> [Your goal]: Rewrite the entries from the start through the line containing "will [256, 122].", replacing "Where should I click to" with "Where do I click to" and changing nothing else.

+ + + +

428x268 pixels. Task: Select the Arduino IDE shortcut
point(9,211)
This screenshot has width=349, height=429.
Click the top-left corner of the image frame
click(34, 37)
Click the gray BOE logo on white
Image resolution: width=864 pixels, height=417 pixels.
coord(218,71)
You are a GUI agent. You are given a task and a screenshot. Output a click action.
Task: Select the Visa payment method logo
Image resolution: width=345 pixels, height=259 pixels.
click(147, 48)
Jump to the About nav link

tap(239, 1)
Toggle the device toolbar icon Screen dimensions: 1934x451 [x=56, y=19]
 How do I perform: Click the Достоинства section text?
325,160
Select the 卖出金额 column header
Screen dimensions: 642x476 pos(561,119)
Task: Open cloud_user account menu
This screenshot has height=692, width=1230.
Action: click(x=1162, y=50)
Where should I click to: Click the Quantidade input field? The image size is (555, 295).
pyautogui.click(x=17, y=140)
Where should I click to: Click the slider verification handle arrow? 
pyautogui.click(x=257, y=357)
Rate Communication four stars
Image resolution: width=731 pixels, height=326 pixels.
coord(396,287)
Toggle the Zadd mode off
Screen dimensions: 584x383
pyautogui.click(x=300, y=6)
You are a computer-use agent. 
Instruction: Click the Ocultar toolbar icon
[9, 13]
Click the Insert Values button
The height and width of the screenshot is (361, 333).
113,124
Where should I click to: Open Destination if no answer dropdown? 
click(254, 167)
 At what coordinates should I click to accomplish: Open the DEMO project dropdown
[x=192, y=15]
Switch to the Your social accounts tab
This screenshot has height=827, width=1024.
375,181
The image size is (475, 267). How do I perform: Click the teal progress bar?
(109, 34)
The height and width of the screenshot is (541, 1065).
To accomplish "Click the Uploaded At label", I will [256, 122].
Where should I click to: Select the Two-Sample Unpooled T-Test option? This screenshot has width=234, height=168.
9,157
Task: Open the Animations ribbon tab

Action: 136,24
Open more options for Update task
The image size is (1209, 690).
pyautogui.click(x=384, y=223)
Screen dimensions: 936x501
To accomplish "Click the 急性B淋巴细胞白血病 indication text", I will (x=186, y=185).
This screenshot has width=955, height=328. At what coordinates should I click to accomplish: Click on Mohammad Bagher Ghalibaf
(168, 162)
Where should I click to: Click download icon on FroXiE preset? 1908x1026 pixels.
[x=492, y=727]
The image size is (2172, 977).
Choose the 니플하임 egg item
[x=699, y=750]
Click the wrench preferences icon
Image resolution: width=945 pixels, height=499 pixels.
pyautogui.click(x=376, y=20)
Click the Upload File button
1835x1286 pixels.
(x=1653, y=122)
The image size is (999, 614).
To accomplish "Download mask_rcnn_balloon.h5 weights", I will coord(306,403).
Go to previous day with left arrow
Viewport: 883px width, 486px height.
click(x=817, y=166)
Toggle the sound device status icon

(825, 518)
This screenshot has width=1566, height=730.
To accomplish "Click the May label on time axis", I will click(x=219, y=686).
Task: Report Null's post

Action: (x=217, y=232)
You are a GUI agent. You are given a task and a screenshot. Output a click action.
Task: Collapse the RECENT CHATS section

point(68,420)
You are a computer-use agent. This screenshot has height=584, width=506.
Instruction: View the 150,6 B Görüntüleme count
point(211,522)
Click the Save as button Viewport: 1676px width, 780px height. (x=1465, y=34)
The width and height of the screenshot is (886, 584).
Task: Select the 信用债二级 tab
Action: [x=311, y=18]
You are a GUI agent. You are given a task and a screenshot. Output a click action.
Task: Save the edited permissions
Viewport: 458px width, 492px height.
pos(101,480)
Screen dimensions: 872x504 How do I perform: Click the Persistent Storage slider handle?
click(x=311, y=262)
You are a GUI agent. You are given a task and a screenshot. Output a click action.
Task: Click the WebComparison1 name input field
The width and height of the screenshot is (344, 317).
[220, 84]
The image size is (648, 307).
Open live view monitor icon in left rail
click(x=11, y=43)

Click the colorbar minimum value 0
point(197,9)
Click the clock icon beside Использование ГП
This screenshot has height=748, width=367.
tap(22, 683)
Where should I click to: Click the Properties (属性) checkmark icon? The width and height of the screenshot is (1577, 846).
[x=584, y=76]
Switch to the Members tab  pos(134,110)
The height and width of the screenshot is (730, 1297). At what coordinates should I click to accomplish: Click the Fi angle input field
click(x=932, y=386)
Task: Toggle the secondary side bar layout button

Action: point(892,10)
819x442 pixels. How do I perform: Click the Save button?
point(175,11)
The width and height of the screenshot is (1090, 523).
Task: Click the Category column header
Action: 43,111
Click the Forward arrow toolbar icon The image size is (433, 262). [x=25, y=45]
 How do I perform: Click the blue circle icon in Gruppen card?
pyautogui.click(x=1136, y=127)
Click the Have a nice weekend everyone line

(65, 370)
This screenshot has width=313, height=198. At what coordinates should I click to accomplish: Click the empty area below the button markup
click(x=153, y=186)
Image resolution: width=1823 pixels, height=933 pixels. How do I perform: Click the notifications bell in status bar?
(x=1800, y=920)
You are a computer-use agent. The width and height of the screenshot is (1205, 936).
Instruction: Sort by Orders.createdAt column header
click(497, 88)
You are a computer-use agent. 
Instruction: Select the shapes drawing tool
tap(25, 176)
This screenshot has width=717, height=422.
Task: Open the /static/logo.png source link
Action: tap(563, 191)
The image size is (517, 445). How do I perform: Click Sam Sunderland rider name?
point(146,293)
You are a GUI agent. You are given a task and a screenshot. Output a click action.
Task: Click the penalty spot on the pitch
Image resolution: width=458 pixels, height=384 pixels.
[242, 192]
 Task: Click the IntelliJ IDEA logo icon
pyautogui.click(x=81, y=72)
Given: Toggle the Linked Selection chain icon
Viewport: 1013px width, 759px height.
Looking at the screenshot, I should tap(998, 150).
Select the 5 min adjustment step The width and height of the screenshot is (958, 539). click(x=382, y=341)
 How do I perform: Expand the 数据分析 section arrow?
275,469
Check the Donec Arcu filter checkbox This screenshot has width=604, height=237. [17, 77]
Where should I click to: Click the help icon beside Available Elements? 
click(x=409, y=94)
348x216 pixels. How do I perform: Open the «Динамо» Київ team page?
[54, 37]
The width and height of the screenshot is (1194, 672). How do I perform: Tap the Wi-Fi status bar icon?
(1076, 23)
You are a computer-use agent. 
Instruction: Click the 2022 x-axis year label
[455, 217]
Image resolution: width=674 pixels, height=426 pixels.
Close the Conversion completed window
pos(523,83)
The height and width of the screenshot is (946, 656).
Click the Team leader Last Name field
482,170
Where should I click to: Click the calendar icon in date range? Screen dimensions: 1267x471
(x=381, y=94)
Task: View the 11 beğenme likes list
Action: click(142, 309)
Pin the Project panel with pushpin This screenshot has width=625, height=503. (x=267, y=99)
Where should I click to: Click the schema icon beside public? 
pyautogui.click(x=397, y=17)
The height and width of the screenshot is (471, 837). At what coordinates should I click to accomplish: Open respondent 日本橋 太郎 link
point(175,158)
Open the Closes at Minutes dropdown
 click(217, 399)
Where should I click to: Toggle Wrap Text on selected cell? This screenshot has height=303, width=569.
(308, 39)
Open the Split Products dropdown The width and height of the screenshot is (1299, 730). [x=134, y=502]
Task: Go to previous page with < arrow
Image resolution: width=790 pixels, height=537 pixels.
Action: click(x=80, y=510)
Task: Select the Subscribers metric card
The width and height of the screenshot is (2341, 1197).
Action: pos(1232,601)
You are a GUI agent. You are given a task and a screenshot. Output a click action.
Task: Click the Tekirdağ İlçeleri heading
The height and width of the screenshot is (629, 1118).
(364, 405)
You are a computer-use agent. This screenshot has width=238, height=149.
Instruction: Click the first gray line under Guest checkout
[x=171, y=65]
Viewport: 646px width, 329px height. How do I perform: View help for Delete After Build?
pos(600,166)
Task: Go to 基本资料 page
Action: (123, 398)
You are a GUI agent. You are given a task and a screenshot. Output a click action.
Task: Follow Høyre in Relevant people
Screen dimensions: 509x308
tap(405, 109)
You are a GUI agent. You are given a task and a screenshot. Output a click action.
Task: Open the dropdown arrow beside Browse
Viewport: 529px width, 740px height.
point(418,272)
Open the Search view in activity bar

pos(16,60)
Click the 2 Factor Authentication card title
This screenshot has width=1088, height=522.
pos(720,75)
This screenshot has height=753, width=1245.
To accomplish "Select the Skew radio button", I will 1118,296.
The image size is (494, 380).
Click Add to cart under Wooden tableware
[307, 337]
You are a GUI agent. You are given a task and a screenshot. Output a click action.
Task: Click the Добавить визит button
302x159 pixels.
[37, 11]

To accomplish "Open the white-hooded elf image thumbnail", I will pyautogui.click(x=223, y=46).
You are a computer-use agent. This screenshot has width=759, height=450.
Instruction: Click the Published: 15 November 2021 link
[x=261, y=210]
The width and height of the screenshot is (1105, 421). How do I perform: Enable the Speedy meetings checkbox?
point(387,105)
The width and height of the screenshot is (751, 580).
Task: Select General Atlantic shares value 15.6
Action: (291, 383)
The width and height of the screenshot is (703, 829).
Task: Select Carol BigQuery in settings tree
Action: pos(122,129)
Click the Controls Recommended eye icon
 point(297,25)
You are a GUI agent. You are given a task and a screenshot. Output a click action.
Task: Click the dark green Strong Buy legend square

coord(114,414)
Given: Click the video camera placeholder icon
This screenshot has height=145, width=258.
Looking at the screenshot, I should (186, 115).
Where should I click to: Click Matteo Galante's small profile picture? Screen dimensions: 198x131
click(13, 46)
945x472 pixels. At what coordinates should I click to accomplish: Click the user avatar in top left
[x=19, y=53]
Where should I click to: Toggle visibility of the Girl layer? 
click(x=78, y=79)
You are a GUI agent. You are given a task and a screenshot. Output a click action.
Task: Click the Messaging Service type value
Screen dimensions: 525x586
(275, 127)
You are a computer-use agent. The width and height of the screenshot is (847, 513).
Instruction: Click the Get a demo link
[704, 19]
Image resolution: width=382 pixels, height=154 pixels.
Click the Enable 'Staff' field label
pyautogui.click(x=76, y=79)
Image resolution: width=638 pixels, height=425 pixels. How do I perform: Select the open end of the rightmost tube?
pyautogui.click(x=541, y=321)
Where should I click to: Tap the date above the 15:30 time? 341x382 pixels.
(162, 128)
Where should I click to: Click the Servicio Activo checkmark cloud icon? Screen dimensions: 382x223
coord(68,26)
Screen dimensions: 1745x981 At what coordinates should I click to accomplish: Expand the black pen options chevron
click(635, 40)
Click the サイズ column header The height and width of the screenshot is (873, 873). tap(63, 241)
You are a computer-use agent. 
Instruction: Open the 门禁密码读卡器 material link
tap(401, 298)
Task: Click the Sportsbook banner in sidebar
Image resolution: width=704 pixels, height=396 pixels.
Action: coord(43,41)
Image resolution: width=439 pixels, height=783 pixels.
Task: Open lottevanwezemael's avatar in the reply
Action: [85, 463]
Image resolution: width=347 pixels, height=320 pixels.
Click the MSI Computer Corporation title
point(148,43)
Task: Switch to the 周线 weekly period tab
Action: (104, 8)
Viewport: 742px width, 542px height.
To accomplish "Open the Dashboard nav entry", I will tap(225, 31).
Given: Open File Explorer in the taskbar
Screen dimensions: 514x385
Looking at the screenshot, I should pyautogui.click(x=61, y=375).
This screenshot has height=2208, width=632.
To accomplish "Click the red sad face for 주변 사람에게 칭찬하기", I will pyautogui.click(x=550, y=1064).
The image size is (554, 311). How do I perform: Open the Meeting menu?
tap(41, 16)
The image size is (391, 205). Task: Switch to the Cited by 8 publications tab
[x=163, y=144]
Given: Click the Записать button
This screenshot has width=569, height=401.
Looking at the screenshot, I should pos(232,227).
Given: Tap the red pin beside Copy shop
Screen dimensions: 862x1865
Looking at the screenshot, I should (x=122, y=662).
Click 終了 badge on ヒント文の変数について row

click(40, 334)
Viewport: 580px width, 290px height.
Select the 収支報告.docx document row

+ + + +

> [Finished answer]:
428x268 pixels. Task: Select the Arduino IDE shortcut
point(9,211)
This screenshot has width=349, height=429.
Click the top-left corner of the image frame
click(34, 37)
Click the gray BOE logo on white
Image resolution: width=864 pixels, height=417 pixels.
coord(218,71)
You are a GUI agent. You are given a task and a screenshot. Output a click action.
Task: Select the Visa payment method logo
Image resolution: width=345 pixels, height=259 pixels.
click(147, 48)
Jump to the About nav link

tap(239, 1)
Toggle the device toolbar icon Screen dimensions: 1934x451 [x=56, y=19]
 How do I perform: Click the Достоинства section text?
325,160
Select the 卖出金额 column header
Screen dimensions: 642x476 pos(561,119)
Task: Open cloud_user account menu
This screenshot has height=692, width=1230.
Action: click(x=1162, y=50)
Where do I click to: Click the Quantidade input field? The image size is (555, 295).
pyautogui.click(x=17, y=140)
Where do I click to: Click the slider verification handle arrow? 
pyautogui.click(x=257, y=357)
Rate Communication four stars
Image resolution: width=731 pixels, height=326 pixels.
coord(396,287)
Toggle the Zadd mode off
Screen dimensions: 584x383
pyautogui.click(x=300, y=6)
You are a computer-use agent. 
Instruction: Click the Ocultar toolbar icon
[9, 13]
Click the Insert Values button
The height and width of the screenshot is (361, 333).
113,124
Where do I click to: Open Destination if no answer dropdown? 
click(254, 167)
 At what coordinates should I click to accomplish: Open the DEMO project dropdown
[x=192, y=15]
Switch to the Your social accounts tab
This screenshot has height=827, width=1024.
375,181
The image size is (475, 267). How do I perform: Click the teal progress bar?
(109, 34)
The height and width of the screenshot is (541, 1065).
To accomplish "Click the Uploaded At label", I will [256, 122].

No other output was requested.